— Text shown —
Watkins says micronutrients are often the cheapest way to fix a variety of problems. Soybeans may experience deficiencies in boron, iron, manganese, sulfur or zinc. Adding them to nutrition programs addresses microbe and plant health problems. Options exist to add micronutrients to any application, from dry fertilizer through post-emergence herbicide and fungicide applications.
“The first step in getting your micronutrient levels in order is to get your soil pH right. Soil pH affects the availability of all plant nutrients, but in order to keep micronutrients available, pH needs to be in the sweet spot between 6.0 and 7.0,” Rahe wrote.
Late in the season, soybeans may also need additional macronutrients.
“For example, 80 bushel-per-acre soybeans need 275 pounds of nitrogen, which is actually more than corn,” he says. “They fix most of that themselves. But late in the season, nodulation slows, and plants may need help to get the nitrogen – or even potassium – needed to fill pods.”
Plant Growth Regulators
“Plant growth regulators (PGRs) are part of fertility,” asserts Watkins. “They increase early season vigor, support root and shoot growth and reduce early season stress.”
He explains that plants use their root hairs to take in two-thirds of their nutrients, but that individual root hairs last just five to seven days before they damp off. Roots need to keep growing to ensure plants can take up nutrients as needed.
“Many PGRs actually work by supporting soil health. They feed soil microbes,” he says. “For example, one teaspoon of soil contains 50 billion microbes, and we have only identified one percent of them. We are learning more about what they need and how they impact crops, and this area could provide the next big yield breakthrough.”
PGRs can be applied with seed treatments or post-emergence herbicide applications, with flexibility similar to other nutrients. Carrier systems developed for all of these products get them to where plants need them, one reason Watkins believes current nutritionals are more effective.
Understanding nutrient delivery at the molecular and atomic levels also improves fertilizer efficiency, regardless of application timing.
“Using nanotechnology to deliver plant nutrients has the potential to improve fertilizer and nutrient efficacy,” says Landon Bunderson, Ph.D., and chief science officer for Aqua-Yield, an ag nanotechnology company. Though one nanometer is one billionth of a meter, nanoparticles have mass that matter in solution and can better penetrate plants instead of getting washed away.

— Work item —
Pick up the article on soybean fertility above after its final sentence and continue it.

— Information —
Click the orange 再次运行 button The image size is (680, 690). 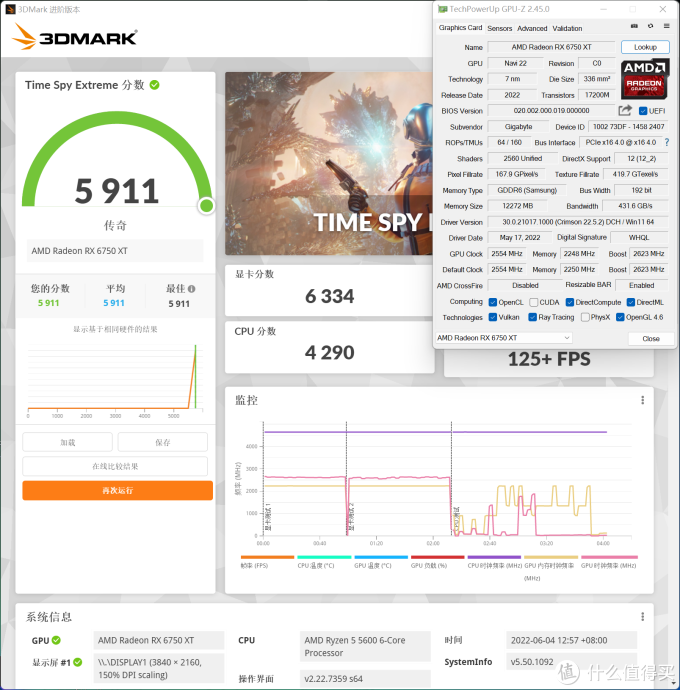pyautogui.click(x=117, y=490)

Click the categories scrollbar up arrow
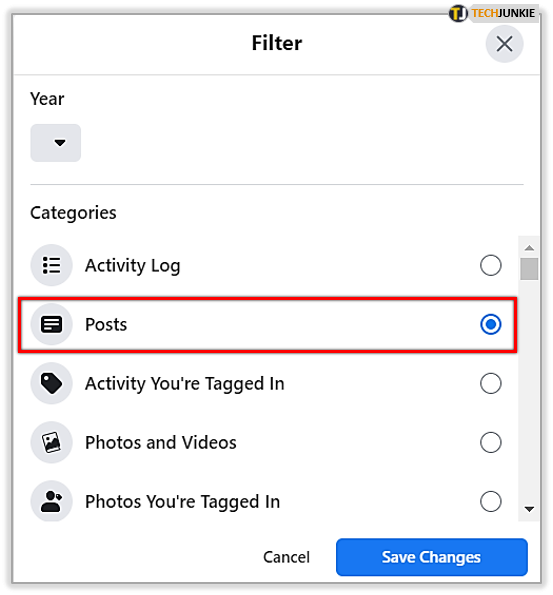[x=529, y=248]
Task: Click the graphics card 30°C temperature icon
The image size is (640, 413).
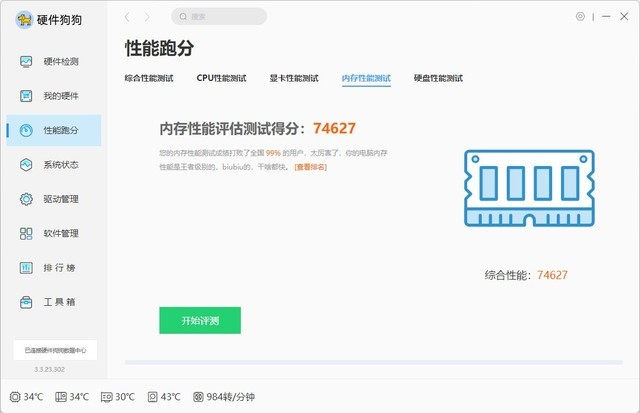Action: click(x=105, y=397)
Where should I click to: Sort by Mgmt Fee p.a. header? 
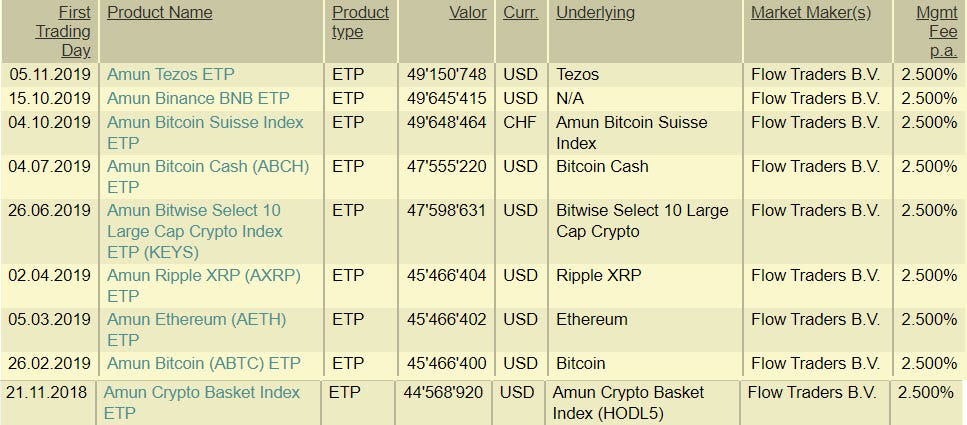coord(937,31)
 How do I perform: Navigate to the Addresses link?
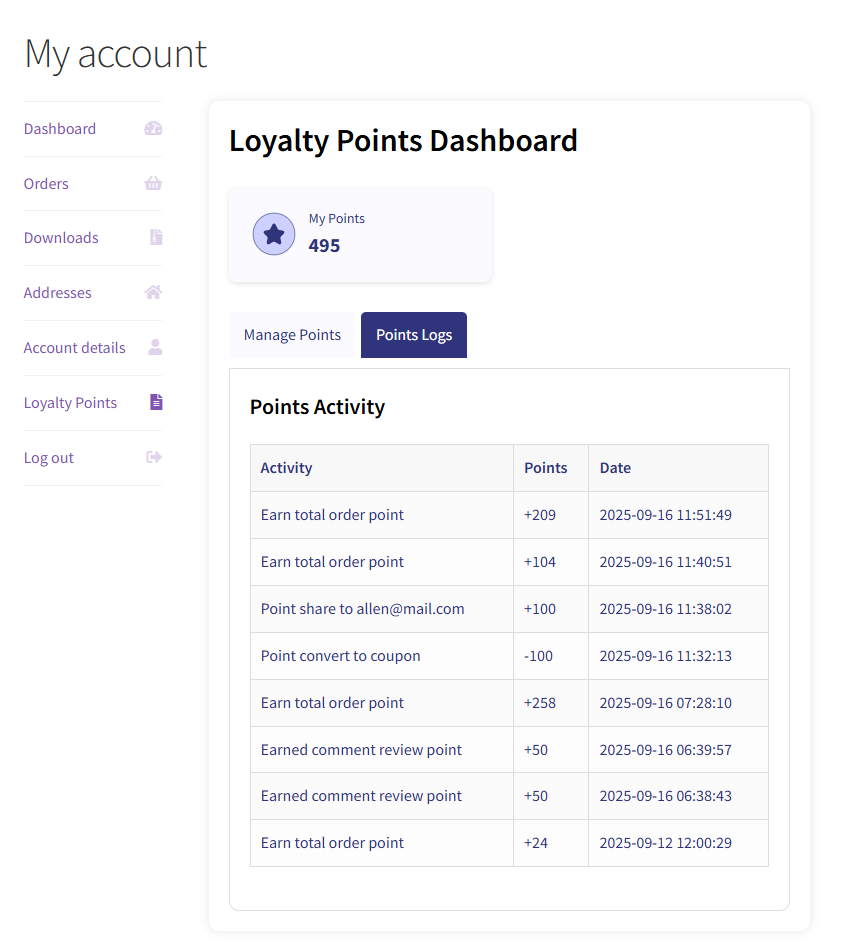click(57, 293)
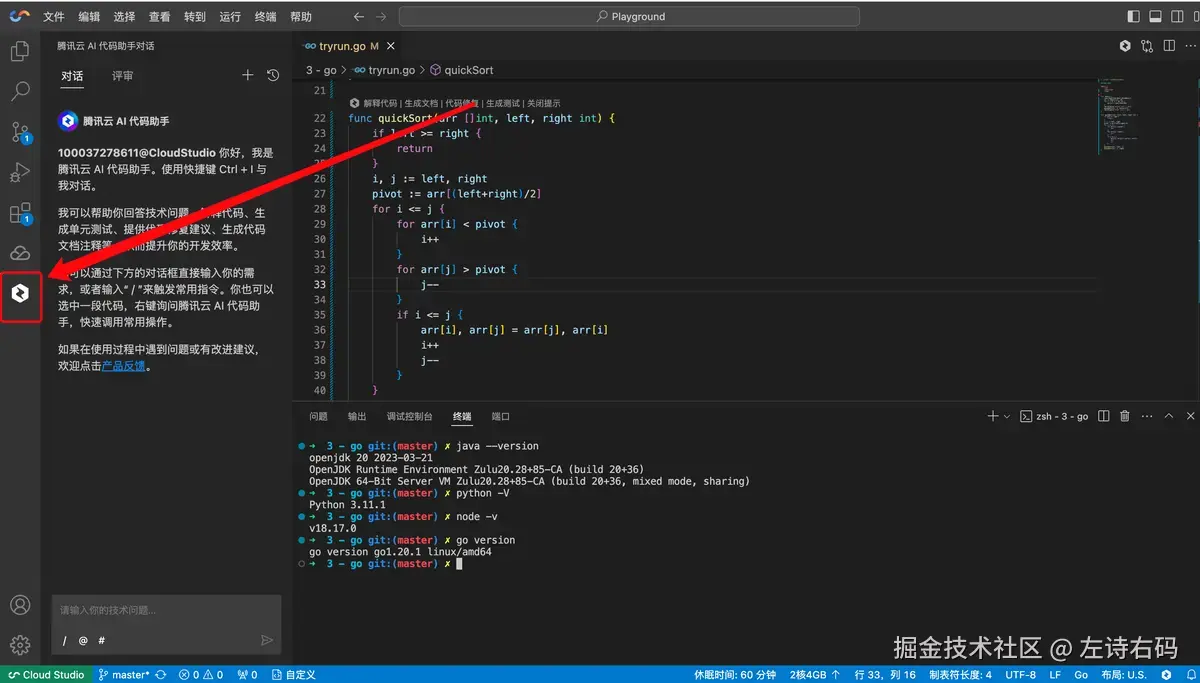Open the Tencent Cloud AI assistant sidebar icon
Image resolution: width=1200 pixels, height=683 pixels.
pos(20,294)

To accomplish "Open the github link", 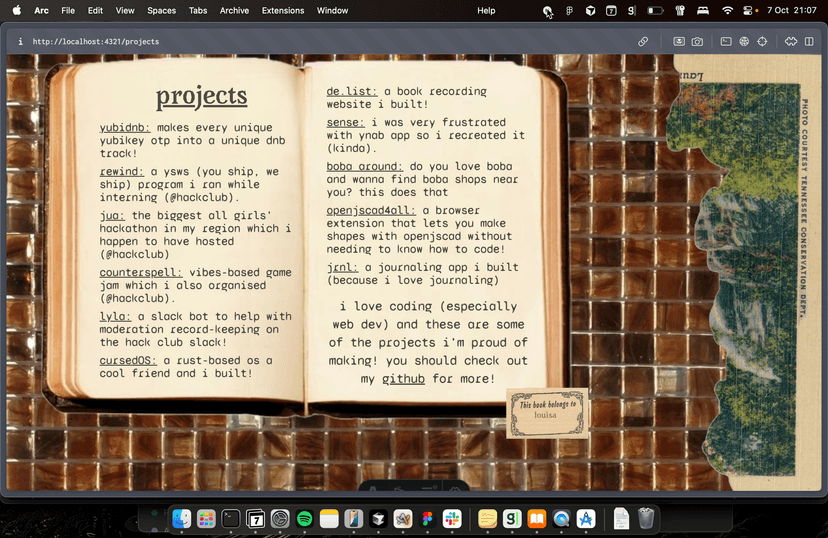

— Task result —
“Our technology attracts and loads the chemical ions and molecules in inputs like fertilizer into nanoparticles,” he explains. “Particles in solution typically move into plants through channels that plant cells regulate like border control. Larger nanoparticles can circumvent typical channels because they may be treated like a foreign body. They are pulled into the plant and quickly broken down, releasing a high concentration of nutrients more efficiently.”
Bunderson cites research demonstrating value of nanotechnology as a fertilizer delivery system. In a North Dakota soybean trial, using nanotechnology to deliver micronutrients increased content of iron, manganese, boron, copper and zinc in plant leaves. Trials in other crops show fertilizer rates can be reduced 20 to 25 percent or more, while still delivering target yield.
Like other technologies, Aqua-Yield’s delivery system has just become available in recent years. The company expects use to increase as farmers learn its value to nutrient management plans.
Precision Application Technology
Precision application of all of these technologies would add even another layer of efficiency, and Watkins expects to see more of that in the future as it becomes possible.
For many of these nutrient technologies to deliver a high ROI, they are applied with other products or during other field operations. But equipment is not yet available to allow variable rate applications of multiple inputs – with different prescriptions – at the same time.
These innovations and more are here or on the horizon and gaining traction. Together, they could allow farmers to grow more profitable, high-quality soybeans with more efficient input use.